-- Ihre Aufgaben --
1. Erläutern Sie in ein bis drei Sätzen, weshalb Kokosöl nach Angaben der im Text über Kokosöl zitierten Webseite zur Vorbeugung gegen Krebs geeignet sein soll.
2. Wofür wurde das Öl laut dem Text über Kokosöl von Facebookfreunden empfohlen?

-- Textauszug --
__________________________________________________
Manchmal verschlägt es einem den Atem, mit welcher Dreistigkeit im alternativmedizinischen und naturheilkundlichen Bereich gearbeitet wird (nach zehn Jahren mit diesem Blog sollte mich ja eigentlich …) .
Durch Zufall bin ich heute auf einer Seite für Kokosnussöl gelandet, weil Facebookfreunde das Öl empfahlen für schönere und gesündere Zähne (weil das auf einer Vegan-Seite empfohlen wurde inkl. der unvermeidlichen Vorher-Nachher Fotos). Wenn es bei den Zähnen geblieben wäre, von mir aus. Als ich meine Zweifel äußerte (ich weiß, die will in dem Bereich eigentlich keiner hören), gabs einen Link zu einer Seite, die Studien präsentierte für die positive Wirkung von Kokosnussöl. Auf die Studien will ich gar nicht eingehen.
Screenshot der Seite kokosoel.info
Die Dreistigkeit der Webseite offenbart sich in ganzer grauslicher Pracht in solchen Textstellen (Fettungen von mir):
“Kokosöl ist eine der wenigen natürlichen Substanzen, die sowohl bei kosmetischen Problemen und leichten körperlichen Beschwerden als auch bei schweren Erkrankungen erfolgreich eingesetzt werden können. Wie den entsprechenden Studien zu entnehmen ist, wurde Kokosöl bereits mehrfach erfolgreich bei lebensbedrohlichen und als unheilbar eingestuften Erkrankungen eingesetzt.”
Die Liste der Erkrankungen und Probleme gegen die man laut dieser Seite Kokosnussöl einsetzen kann ist lang (und manches mag sogar stimmen):
- Hautbeschwerden
- Akne und Pickel
- Neurodermitis
- Schuppenflechte
- Falten
- Cellulite
- viralen und bakteriellen Beschwerden & Ungeziefer
- Herpes
- Karies
- Zecken, Läuse, Flöhe
- Mücken, Würmer, Milben
- Pile
- Warzen
- trockene, stumpfe und rissige Haare
- Übergewicht
Und übrigens: “Was für den Menschen gut ist, kann auch für Tiere nicht schlecht sein.”
Aber das sind natürlich nur Lappalien gegen das, was Kokosnussöl wirklich vermag:
“Kokosöl konnte seine Wirksamkeit bereits eindrucksvoll unter Beweis stellen und ist nicht nur dazu in der Lage, die Symptome zu bekämpfen und die Krankheiten in ihrem Fortschritt zu hindern, sondern besitzt aufgrund seiner Inhaltsstoffe auch eine echte Heilwirkung.“
Als Mittel gegen Parkinson:
“so dass bestehende Parkinson-Erkrankungen gelindert oder gar geheilt und Neuerkrankungen verhindert werden können.”
Vorbeugung gegen Krebs:
“Unabhängige Studien haben jedoch gezeigt, dass Kokosöl die Anzahl der antioxidativ wirkenden Enzyme im Körper stark erhöhen kann. Da diese Enzyme hemmend auf das Entstehen und das Wachstum von Krebszellen wirken, ist Kokosöl – sofern regelmäßig eingenommen – ein natürliches Mittel zur Vorbeugung gegen Krebserkrankungen.”
__________________________________________________
-- Datensätze --

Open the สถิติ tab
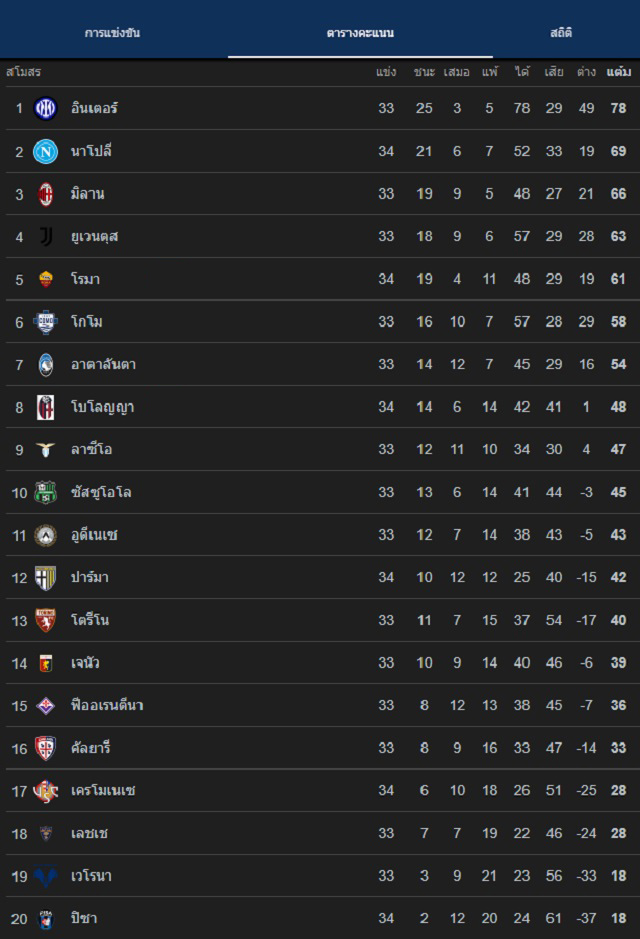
__________________________________________________
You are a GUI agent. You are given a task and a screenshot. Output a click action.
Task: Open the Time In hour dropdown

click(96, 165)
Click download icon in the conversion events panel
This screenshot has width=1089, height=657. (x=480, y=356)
__________________________________________________
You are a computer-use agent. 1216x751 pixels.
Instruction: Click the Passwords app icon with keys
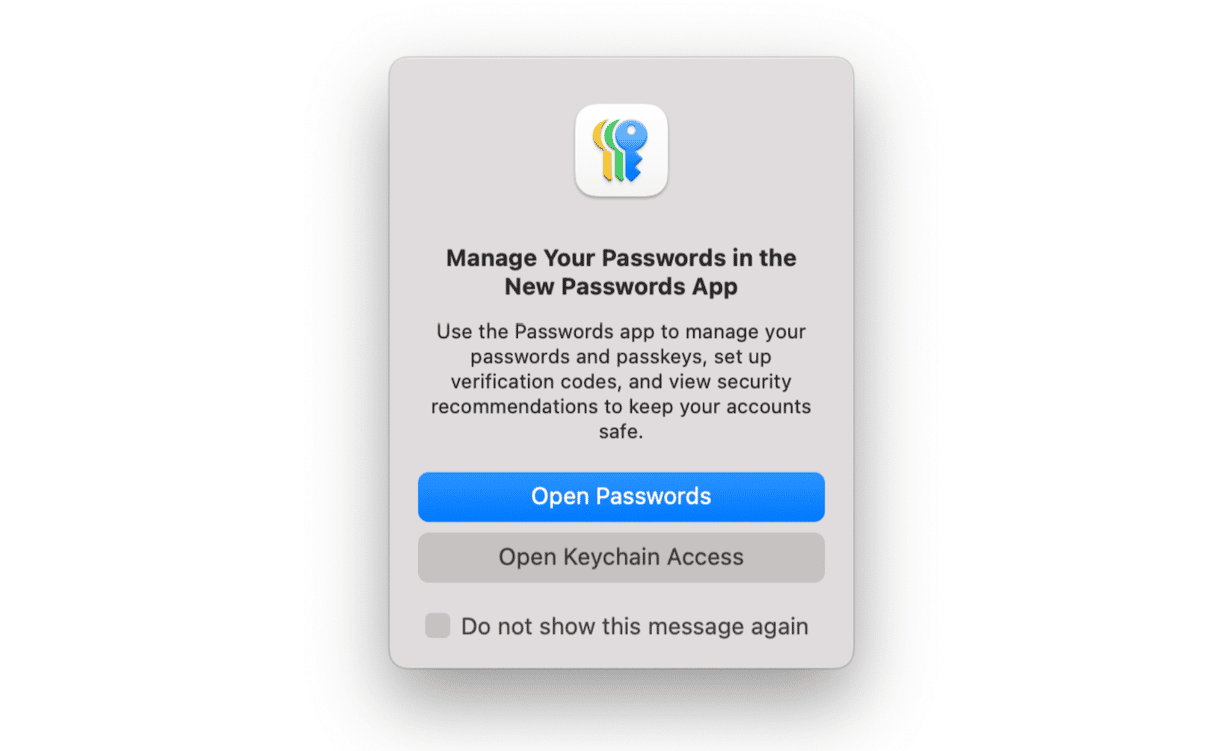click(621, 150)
__________________________________________________
-- Ihre Antworten --
1. Nach Angaben der Webseite haben unabhängige Studien gezeigt, dass Kokosöl die Anzahl der antioxidativ wirkenden Enzyme im Körper stark erhöhen kann. Da diese Enzyme das Entstehen und das Wachstum von Krebszellen hemmen, bezeichnet die Webseite Kokosöl bei regelmäßiger Einnahme als natürliches Mittel zur Vorbeugung gegen Krebserkrankungen.

2. Für schönere und gesündere Zähne.